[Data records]
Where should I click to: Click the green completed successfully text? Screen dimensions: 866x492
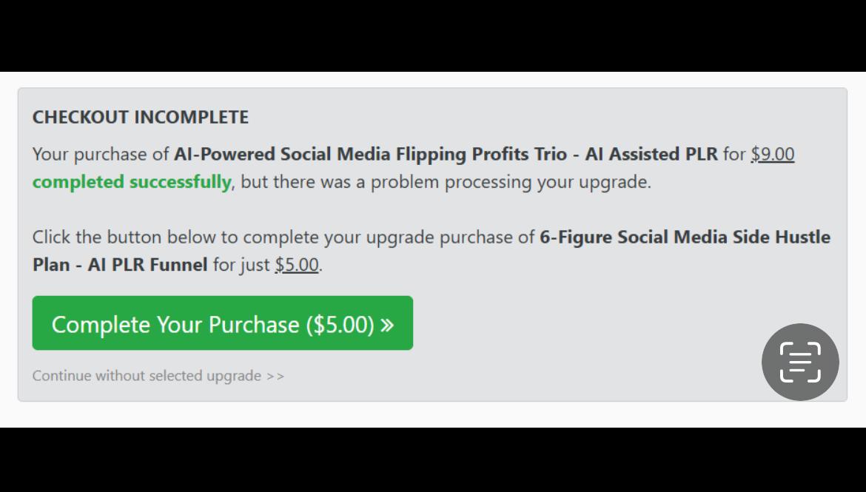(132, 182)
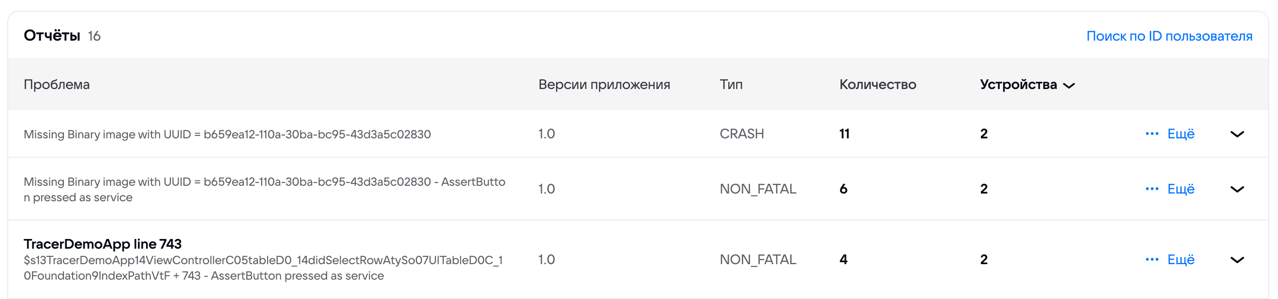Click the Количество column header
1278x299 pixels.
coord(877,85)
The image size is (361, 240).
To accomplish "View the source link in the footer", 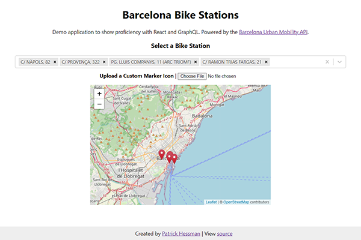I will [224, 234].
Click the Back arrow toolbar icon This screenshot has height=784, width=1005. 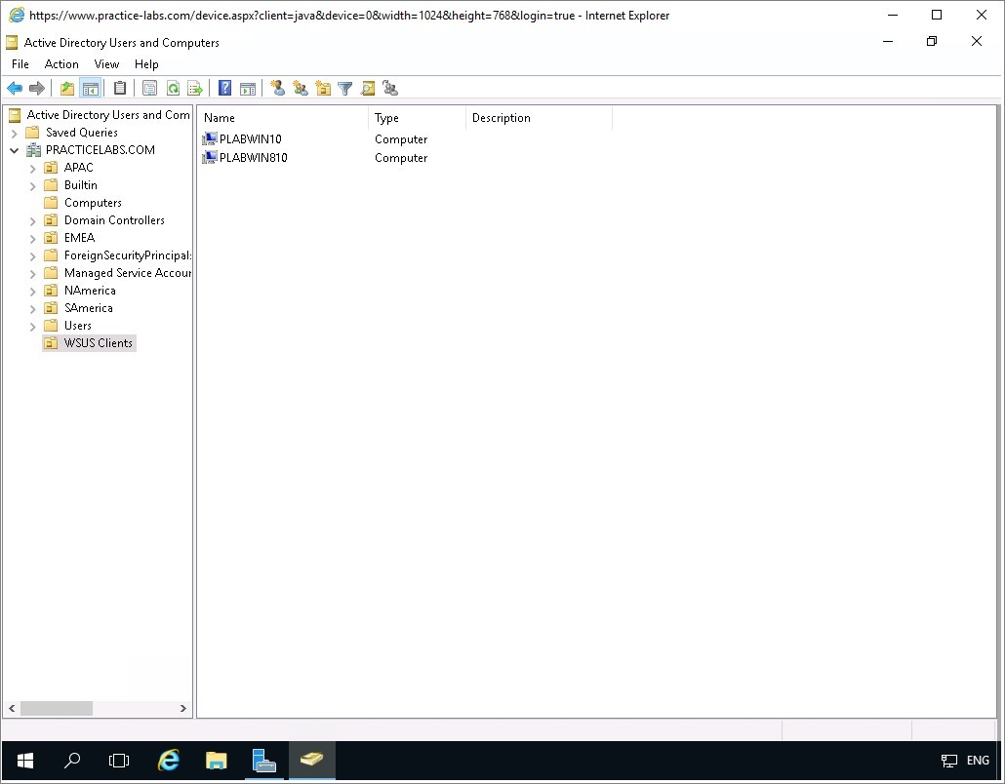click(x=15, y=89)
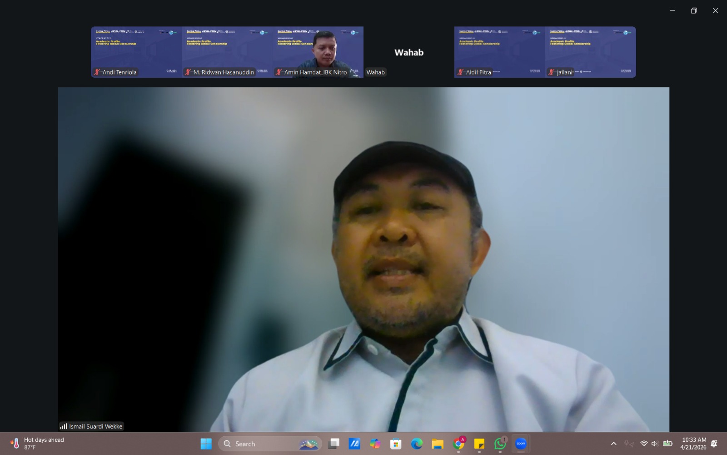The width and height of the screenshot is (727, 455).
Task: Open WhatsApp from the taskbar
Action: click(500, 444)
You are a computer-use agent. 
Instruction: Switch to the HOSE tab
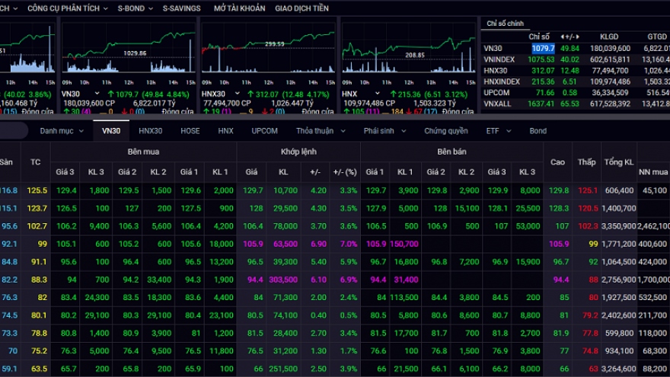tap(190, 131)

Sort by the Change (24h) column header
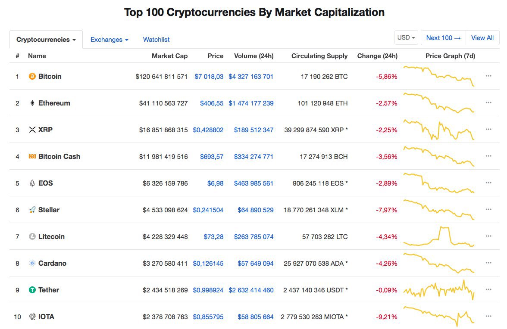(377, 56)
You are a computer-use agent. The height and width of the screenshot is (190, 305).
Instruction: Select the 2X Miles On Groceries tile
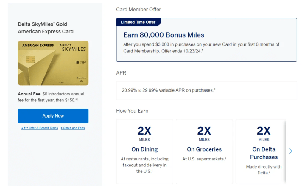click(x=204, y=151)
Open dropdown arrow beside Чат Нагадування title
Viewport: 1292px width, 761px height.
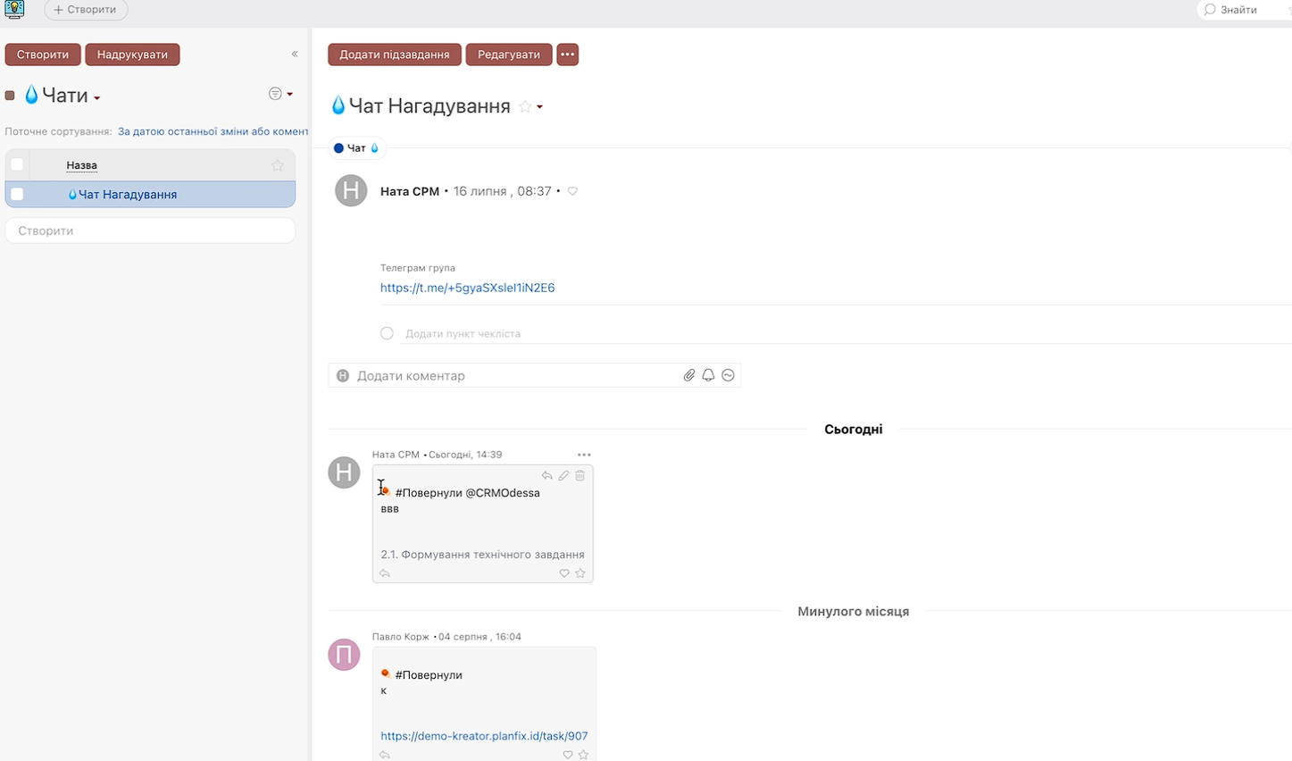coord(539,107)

- [REQUIREMENT]
Transcribe exactly, and only, the lines from the line with "Sort by the Change (24h) column header" through the last line of the records, inclusive; the pictures do not belong in the copy.

- [SOLVED PROBLEM]
Sort by the Change (24h) column header
(377, 56)
You are a computer-use agent. The height and width of the screenshot is (190, 305).
Instruction: Select the 2X Miles On Groceries tile
click(x=204, y=151)
Open dropdown arrow beside Чат Нагадування title
Viewport: 1292px width, 761px height.
coord(539,107)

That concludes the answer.